(レーザー関連)京都大学/高輝度・高機能フォトニック結晶レーザー(PCSEL)の進展

-超スマート社会(Society 5.0)の実現に向けて-

電子工学専攻の野田進 教授、吉田昌宏 同助教、附属光・電子理工学教育研究センターのメーナカ デゾイサ 教授、石﨑賢司 同特定准教授、井上卓也 同助教、坂田諒一 同特定助教らのグループは、従来の半導体レーザーにはない高輝度・高機能性を有し、来るべき超スマート社会実現(Society 5.0)への貢献が期待されているフォトニック結晶レーザー(PCSEL)の最近における様々な進展(未発表の極最近の成果をも含む)に関する総説論文を発表しました。

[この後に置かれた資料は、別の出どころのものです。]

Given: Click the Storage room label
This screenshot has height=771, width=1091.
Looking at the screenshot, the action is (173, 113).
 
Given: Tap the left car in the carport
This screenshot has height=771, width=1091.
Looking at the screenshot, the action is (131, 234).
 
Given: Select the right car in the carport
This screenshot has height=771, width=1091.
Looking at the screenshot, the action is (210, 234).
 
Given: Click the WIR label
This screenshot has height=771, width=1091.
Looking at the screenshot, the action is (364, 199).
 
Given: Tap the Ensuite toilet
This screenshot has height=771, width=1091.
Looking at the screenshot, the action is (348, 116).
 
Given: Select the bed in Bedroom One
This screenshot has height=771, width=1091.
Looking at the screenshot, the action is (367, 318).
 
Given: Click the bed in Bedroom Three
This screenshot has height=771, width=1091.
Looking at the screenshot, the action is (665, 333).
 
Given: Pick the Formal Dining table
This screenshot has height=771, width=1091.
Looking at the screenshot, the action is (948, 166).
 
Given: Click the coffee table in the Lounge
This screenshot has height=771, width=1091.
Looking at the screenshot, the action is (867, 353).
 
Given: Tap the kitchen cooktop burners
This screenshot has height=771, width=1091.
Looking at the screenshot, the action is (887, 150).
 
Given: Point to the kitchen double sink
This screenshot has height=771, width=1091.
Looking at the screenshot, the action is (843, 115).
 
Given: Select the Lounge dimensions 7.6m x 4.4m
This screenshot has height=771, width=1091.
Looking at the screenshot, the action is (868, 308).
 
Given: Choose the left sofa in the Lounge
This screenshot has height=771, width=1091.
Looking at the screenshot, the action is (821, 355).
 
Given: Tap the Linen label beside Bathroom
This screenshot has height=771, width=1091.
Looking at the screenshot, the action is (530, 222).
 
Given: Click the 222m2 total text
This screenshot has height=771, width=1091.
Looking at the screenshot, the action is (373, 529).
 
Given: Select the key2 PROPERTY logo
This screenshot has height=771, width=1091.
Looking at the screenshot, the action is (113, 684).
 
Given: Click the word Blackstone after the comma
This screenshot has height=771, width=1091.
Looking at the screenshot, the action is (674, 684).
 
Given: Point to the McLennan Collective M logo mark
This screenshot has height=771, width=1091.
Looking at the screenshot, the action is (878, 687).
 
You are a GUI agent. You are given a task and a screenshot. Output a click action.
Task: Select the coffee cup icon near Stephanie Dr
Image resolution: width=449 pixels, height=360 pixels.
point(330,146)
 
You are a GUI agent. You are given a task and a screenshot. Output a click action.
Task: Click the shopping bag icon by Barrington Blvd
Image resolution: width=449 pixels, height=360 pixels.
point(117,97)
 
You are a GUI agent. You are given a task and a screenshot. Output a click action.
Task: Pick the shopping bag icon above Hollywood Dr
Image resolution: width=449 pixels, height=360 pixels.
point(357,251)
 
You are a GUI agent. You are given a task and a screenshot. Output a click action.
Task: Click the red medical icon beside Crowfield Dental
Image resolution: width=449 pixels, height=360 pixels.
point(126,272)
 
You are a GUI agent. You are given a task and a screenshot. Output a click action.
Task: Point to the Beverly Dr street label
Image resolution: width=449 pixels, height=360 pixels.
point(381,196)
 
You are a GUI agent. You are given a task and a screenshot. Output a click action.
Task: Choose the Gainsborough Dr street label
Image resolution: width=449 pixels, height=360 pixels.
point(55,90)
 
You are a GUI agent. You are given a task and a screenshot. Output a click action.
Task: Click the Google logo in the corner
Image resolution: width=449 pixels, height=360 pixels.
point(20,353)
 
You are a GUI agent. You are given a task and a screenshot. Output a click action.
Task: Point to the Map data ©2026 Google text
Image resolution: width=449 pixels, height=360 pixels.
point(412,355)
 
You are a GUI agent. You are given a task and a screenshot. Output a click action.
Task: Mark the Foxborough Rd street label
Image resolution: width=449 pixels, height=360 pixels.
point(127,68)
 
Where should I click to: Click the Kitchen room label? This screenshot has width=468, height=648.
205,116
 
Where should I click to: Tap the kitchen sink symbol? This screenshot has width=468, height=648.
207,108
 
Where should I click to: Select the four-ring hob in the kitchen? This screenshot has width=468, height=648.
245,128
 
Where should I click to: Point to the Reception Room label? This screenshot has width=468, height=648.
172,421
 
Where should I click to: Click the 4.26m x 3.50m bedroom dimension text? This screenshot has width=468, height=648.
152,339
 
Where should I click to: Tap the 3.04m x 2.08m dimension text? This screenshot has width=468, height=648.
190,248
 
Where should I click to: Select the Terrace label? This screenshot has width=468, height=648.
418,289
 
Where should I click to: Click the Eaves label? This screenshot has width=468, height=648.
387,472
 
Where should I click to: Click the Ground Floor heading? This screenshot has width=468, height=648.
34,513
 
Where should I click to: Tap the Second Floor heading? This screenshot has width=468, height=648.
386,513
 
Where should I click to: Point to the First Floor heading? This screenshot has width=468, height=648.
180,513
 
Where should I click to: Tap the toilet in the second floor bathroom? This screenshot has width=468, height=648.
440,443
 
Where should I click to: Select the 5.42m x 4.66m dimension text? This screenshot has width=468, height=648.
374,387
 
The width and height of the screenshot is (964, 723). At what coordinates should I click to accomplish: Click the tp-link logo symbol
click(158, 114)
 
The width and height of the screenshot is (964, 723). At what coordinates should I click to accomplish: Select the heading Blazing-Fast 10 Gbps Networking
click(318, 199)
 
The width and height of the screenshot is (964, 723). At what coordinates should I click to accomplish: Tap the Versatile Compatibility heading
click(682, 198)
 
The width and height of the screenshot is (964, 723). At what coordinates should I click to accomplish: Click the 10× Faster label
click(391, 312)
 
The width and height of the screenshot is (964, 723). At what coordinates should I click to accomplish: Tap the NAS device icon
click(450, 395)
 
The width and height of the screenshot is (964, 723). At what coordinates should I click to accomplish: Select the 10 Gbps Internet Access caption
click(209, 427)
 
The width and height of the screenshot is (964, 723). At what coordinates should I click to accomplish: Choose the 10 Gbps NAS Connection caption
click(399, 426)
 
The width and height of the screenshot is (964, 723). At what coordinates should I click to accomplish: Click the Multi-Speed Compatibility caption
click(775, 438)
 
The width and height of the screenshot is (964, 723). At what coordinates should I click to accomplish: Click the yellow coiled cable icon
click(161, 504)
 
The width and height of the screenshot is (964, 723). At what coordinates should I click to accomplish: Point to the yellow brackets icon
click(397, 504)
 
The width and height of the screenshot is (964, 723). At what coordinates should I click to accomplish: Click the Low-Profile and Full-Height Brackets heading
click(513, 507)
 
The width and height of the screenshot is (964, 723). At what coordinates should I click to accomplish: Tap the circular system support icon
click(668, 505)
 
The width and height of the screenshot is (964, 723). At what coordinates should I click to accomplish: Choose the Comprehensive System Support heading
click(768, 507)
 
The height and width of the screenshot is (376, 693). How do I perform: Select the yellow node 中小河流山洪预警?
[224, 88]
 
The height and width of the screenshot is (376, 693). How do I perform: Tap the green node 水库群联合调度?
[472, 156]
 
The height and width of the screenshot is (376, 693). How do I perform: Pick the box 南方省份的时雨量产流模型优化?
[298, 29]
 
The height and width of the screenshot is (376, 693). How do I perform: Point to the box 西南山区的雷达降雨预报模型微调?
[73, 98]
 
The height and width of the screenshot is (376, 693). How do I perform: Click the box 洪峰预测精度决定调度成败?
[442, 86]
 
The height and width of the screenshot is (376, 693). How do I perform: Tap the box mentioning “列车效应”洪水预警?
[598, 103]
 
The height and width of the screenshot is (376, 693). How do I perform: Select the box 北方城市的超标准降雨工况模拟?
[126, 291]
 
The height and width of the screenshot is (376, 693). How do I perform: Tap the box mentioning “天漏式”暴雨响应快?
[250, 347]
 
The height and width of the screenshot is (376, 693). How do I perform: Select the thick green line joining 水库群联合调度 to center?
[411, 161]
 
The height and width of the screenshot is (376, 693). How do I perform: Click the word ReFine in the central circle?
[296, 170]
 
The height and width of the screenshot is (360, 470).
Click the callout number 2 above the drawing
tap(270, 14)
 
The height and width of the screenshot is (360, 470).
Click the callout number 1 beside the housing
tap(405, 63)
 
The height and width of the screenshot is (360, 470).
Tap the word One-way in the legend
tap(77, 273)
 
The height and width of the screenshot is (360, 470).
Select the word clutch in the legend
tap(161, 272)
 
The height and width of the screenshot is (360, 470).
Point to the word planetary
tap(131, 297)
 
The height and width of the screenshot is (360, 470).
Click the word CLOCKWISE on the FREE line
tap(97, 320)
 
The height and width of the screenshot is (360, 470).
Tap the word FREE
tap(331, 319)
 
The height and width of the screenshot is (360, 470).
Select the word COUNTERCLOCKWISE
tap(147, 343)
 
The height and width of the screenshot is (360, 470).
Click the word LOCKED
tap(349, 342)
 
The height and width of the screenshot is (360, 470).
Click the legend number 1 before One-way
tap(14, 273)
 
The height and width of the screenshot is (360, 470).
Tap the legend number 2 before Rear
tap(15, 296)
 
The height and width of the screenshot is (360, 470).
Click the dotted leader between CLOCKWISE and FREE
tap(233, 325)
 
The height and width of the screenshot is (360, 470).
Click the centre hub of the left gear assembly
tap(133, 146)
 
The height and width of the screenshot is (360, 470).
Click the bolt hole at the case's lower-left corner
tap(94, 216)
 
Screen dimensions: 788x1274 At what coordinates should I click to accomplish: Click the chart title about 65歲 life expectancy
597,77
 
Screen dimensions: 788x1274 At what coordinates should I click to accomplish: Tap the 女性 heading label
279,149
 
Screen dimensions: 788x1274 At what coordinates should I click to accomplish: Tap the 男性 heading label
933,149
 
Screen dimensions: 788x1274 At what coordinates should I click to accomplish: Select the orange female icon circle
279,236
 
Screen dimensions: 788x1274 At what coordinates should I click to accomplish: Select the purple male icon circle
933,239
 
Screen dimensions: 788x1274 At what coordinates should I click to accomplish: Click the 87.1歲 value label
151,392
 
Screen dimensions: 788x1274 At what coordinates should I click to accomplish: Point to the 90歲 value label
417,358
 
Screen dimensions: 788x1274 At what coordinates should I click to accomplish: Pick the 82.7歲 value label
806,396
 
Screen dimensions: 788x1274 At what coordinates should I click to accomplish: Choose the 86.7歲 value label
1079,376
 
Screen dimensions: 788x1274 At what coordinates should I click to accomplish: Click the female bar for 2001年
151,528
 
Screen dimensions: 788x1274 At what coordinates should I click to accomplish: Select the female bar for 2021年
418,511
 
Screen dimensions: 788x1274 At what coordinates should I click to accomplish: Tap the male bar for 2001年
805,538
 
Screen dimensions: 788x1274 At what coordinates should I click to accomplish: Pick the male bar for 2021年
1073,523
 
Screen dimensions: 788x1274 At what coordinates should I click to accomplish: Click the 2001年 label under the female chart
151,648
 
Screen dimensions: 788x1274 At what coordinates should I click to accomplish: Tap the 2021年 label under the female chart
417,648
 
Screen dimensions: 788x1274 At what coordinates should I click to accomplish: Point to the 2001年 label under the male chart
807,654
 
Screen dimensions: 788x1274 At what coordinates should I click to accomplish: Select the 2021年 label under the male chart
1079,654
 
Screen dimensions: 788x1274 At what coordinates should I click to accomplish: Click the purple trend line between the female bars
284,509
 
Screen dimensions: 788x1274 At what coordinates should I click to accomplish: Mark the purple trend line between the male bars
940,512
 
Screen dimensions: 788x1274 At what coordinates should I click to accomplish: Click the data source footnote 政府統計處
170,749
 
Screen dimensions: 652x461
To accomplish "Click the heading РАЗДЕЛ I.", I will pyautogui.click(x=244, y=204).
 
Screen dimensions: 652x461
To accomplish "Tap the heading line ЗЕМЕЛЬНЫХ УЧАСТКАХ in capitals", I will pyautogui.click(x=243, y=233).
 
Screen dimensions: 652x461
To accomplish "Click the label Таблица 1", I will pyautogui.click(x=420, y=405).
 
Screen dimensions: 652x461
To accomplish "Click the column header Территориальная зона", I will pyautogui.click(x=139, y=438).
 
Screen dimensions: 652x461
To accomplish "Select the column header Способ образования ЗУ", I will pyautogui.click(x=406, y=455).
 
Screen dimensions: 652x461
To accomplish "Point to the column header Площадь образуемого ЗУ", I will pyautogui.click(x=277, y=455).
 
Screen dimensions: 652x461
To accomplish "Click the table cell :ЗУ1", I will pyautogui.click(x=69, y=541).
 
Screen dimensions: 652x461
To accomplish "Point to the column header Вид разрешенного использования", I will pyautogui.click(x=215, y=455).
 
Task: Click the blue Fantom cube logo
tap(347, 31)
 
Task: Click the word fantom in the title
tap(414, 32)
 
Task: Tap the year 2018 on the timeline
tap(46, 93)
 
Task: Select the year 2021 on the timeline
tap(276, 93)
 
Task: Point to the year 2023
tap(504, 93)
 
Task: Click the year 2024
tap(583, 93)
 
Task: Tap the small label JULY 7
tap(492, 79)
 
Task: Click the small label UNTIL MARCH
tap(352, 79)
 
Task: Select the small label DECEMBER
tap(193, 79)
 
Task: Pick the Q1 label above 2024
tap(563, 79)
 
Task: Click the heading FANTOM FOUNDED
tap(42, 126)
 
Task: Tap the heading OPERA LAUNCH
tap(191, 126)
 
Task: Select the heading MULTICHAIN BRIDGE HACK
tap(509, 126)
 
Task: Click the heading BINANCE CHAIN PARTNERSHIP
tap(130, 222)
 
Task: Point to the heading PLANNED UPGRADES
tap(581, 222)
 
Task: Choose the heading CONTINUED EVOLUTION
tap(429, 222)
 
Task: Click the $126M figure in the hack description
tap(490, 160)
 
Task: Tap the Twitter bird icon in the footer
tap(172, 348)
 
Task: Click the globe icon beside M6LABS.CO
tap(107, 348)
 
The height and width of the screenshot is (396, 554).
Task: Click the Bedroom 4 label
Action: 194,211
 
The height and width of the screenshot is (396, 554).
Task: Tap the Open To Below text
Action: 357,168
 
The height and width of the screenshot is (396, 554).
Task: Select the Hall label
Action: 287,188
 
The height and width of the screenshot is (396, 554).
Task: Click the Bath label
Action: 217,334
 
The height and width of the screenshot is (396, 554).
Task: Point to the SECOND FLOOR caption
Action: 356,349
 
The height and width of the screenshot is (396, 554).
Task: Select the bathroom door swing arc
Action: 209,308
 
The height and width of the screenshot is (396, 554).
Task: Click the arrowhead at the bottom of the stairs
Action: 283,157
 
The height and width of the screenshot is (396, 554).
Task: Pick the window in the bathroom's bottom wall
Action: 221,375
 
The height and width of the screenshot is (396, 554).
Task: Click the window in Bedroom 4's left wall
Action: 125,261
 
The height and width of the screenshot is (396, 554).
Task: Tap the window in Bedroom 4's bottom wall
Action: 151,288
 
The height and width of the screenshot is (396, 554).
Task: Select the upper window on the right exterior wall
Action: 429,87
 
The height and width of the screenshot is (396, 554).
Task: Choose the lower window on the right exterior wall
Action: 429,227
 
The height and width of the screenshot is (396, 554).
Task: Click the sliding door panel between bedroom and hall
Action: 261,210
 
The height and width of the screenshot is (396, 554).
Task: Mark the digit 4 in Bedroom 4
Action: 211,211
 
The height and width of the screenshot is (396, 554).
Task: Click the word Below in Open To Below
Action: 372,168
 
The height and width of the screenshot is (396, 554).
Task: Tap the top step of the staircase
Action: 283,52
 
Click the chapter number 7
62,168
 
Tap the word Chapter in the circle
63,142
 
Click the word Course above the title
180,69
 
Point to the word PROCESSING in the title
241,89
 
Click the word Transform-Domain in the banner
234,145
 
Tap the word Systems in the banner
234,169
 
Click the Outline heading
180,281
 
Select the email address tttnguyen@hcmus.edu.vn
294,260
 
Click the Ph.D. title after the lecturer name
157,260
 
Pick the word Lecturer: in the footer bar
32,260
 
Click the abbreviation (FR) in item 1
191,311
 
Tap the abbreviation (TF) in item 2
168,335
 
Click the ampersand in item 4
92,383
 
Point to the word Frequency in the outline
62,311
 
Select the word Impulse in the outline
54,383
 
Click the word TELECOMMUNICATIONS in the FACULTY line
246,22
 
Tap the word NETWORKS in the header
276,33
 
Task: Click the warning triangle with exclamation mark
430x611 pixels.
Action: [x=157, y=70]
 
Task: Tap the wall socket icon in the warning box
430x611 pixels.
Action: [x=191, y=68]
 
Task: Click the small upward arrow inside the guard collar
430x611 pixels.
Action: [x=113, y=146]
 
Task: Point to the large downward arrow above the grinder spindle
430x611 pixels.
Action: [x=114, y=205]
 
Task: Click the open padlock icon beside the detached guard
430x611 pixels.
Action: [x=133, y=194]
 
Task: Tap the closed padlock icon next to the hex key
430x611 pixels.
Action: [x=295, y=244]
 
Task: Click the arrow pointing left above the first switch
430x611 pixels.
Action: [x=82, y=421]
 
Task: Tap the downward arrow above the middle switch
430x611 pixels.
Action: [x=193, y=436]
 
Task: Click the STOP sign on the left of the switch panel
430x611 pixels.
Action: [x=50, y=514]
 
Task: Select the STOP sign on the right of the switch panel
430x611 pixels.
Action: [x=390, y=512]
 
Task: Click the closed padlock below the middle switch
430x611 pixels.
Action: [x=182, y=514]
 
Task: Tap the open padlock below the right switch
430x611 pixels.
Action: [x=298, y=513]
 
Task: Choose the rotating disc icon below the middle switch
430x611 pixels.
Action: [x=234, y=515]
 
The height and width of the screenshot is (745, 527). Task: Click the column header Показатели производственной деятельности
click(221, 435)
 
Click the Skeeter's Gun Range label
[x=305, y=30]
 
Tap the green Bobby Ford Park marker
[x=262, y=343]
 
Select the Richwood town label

超スマート社会(Society 5.0)におけるスマートモビリティ(=ロボットや車の自動運転等)やスマート製造(=デジタル化による自動的かつ効率的なものづくり)の実現に向けて、現在、既存の半導体レーザーの低輝度性や低機能性、また、CO2レーザー、ファイバーレーザー等の大型レーザーのサイズや低効率性、高コスト性がボトルネックとなっています。研究グループは、これらのボトルネックを解消し、スマートモビリティやスマート製造分野におけるゲームチェンジを起こすべく、大型レーザーに匹敵する高輝度性を有し、かつ、外部光学系等を用いることなくビーム走査や様々なビームの生成が可能という高機能性を有する次世代半導体レーザー「フォトニック結晶レーザー(PCSEL)」の研究開発を進めてきました。本総説論文では、フォトニック結晶レーザーの高輝度性、高機能性の最近の大幅な向上に加え、短パルス・高ピーク出力化、短波長化、さらには機械学習との融合によるスマート化などの最新動向を解説しています。さらに、その中で、未発表の成果として、大面積(3mmΦ)フォトニック結晶レーザーのキロワット級の高ピーク出力パルス動作と、それによる金属表面へのレーザーカラーマーキングや、GaN系青色フォトニック結晶レーザーを用いた水中における距離センサー(LiDARセンサー)への応用に関する成果についても紹介しています。これらの成果は、フォトニック結晶レーザーの研究開発の一層の加速と、応用分野のさらなる拡大を促すものと期待されます。